The hands of Yukihito Kanai, proprietor and head dyer at the Kanai Mudding Works - a trade he learned and workshop he inherited from his father - are stained a deep blue from the endless dipping of hands into 'Ai', (Japanese Indigo) and Sharimbai dyes.

In late November 2015 we visited the mudding works in Amami Oshima to learn a little about their craft - 'dorozome' - a very traditional and natural method of mud dying typically used to create the deep blacks of kimono silks. Under the warmth of a bright Pacific island sun Kanai-san showed us around the workshops where around fifteen workers were busy working through orders from nearby silk weavers, many of whom send their thread and first-stage woven mats (for Amami Oshima Tsumugi Silk Pongee) to the mudding works to be dyed in the mud blacks, browns, and greys.


Outside the workshop lies a pile logs, freshly cut from local sharimbai stands - sharimbai is a native evergreen shrub of the rose family also known as yeddo hawthorn, or Japanese hawthorn. The wood, which must be used green and still wet with its sap, is split and chipped by hand before being piled into a large suspended cage, which is then lowered into a heated (the heat being provided by furnace fuelled by used and dried sharimbai chips) water filled vat, which it is allowed infuse for several days, creating the all important tannic base used for dorozome mud dying.


The deep red sharimbai infusion is skimmed and transferred to a series large tubs to one side of the workshop, where the mud dying can begin.

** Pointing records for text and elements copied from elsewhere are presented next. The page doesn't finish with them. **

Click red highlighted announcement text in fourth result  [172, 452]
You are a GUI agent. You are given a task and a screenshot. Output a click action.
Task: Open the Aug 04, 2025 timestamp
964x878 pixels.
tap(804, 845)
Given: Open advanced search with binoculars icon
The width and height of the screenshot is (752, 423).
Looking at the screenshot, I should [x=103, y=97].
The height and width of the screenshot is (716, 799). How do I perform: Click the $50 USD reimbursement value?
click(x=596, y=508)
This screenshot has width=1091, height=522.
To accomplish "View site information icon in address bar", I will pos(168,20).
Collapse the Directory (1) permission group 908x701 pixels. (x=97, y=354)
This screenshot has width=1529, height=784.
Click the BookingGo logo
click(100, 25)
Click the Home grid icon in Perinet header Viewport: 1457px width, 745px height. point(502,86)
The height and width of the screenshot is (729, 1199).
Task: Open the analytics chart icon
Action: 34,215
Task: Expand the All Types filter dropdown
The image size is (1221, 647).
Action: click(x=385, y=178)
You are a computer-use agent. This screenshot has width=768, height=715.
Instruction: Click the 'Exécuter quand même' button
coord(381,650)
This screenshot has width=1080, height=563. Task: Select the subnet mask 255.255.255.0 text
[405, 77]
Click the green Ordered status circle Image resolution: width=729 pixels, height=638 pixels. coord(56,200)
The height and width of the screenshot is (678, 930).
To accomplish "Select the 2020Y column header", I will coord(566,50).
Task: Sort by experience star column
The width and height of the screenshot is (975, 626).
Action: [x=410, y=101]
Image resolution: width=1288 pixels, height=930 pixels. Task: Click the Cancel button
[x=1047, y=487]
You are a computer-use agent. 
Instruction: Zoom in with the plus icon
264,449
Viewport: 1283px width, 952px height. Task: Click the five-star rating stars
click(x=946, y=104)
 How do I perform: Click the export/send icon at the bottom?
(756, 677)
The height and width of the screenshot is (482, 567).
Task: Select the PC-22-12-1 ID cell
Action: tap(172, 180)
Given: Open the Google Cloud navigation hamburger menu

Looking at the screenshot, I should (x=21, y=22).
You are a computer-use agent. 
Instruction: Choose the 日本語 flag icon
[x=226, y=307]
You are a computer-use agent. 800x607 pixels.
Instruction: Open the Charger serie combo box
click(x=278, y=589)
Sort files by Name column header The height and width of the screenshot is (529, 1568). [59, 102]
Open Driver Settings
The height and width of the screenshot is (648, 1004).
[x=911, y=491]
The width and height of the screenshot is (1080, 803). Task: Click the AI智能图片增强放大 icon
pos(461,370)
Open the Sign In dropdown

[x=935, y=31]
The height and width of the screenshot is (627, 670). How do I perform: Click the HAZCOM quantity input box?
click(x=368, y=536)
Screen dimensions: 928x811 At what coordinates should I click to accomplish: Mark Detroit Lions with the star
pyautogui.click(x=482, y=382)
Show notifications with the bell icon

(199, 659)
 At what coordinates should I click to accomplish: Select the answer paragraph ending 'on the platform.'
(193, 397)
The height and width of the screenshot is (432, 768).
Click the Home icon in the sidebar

In order to create the deep blacks so typical of Amami Tsumugi, silk is dipped in the sharimbai 'soup' 30 times, before the colour is transformed in the mud baths outside. This cycle is repeated twice more, resulting in a fibres which have been dipped 90 times in sharimbai, and three times in the mud. Greys and browns can be created by adjusting the relative exposure to one or either of the constituents.








The sharimabi dye is acidic, so lime is used to equalise the pH of the solution (traditionally crushed coral would have been used), before soaking in the iron-rich mud baths - the ferric oxide in the mud reacts with the sharimbai to create the deep, rich black which is so prized here.


The mud used in the dying of silk and cottons is taken from the mud of waterlogged land beside the workshop, which is prized for its iron content. Rather than draining the land of its nutrients and allowing it to become useless, the workers replenish the mud using the dead leaves of the Sotetsu palm plants ('so', meaning 'revitalise', 'tetsu' meaning 'iron') growing on the hillside beside the site (seen here with brown leaves). After the day's work is finished, the workers climb up to where running water flows down the hillside to wash and clear the naturally biodegradable dyes from their hands.


Dyers at the Mudding Works also hand colour fabrics with Ai, or Japanese indigo - from another locally growing annual. To the side of the workshop all kinds of fabrics and yarns hang drying in the sun.




On display in the gallery-come-studio are beautifully dyed cottons and linens, with natural dyes combined to great effect, as well as a spectacular black mud dyed guitar.